Work to complete: Write out the rows below, word for word, from their very start through the line containing "feature-text: - to fix desired timing for cooking, it … is", inclusive. Omit the pictures.
Segment Open
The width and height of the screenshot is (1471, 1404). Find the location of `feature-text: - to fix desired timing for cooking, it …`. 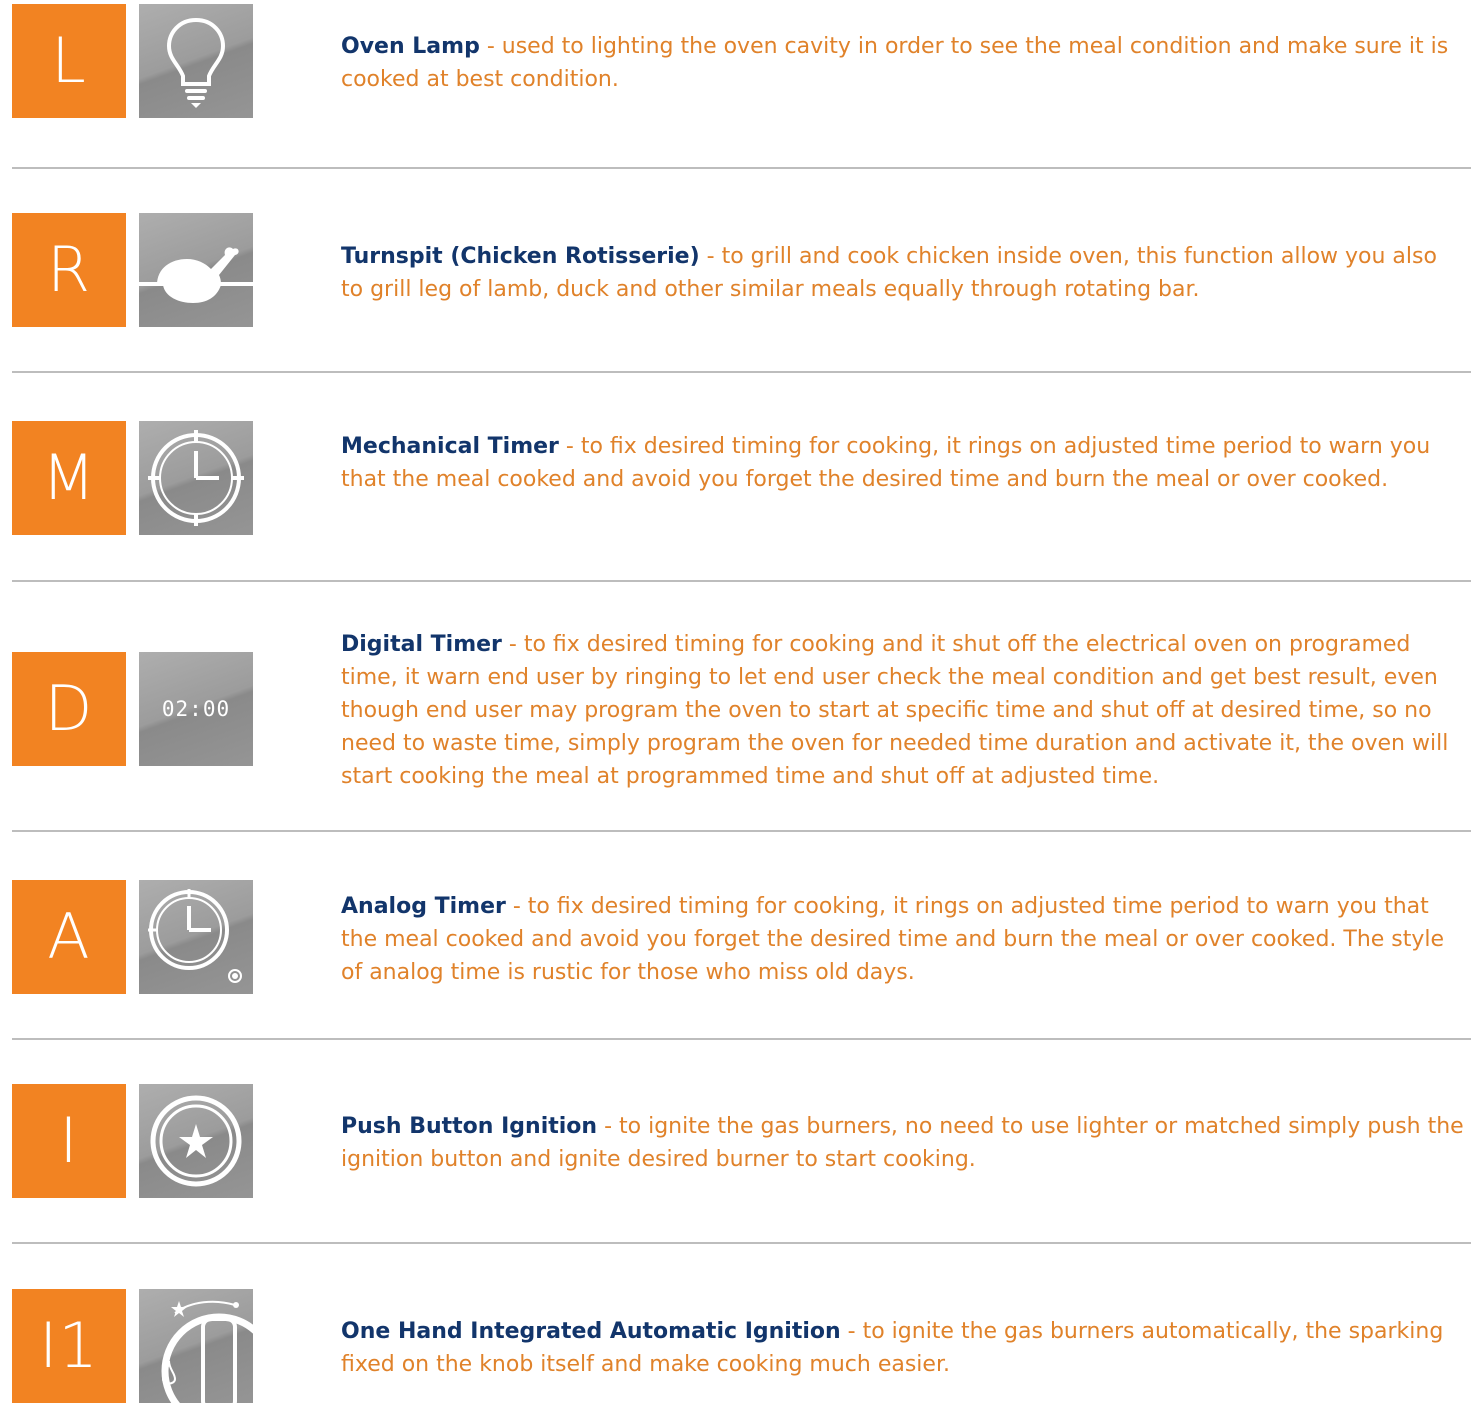

feature-text: - to fix desired timing for cooking, it … is located at coordinates (893, 940).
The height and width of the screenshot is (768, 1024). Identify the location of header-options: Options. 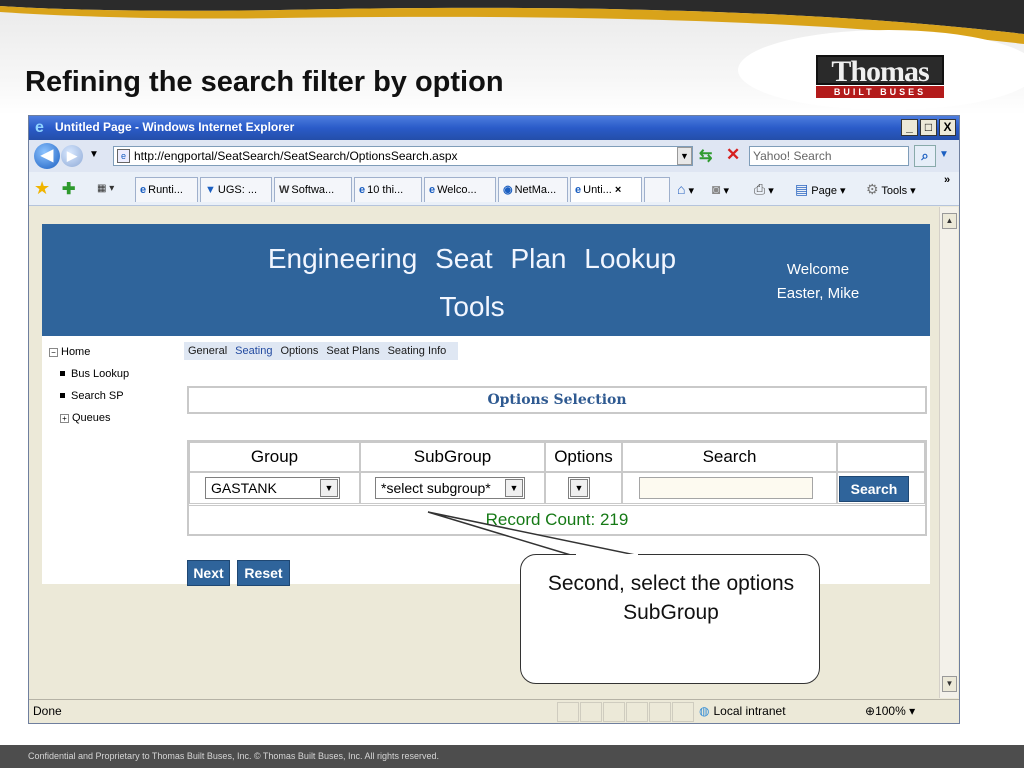
(584, 457).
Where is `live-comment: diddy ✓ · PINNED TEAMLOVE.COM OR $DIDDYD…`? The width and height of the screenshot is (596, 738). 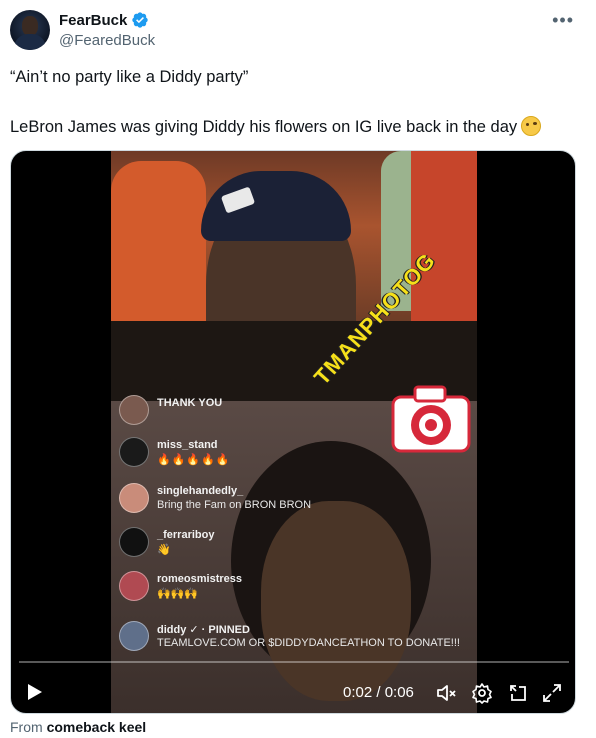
Segment Closed
Response box:
The width and height of the screenshot is (1471, 1404). Find the location of `feature-text: - to fix desired timing for cooking, it …`. 

feature-text: - to fix desired timing for cooking, it … is located at coordinates (893, 940).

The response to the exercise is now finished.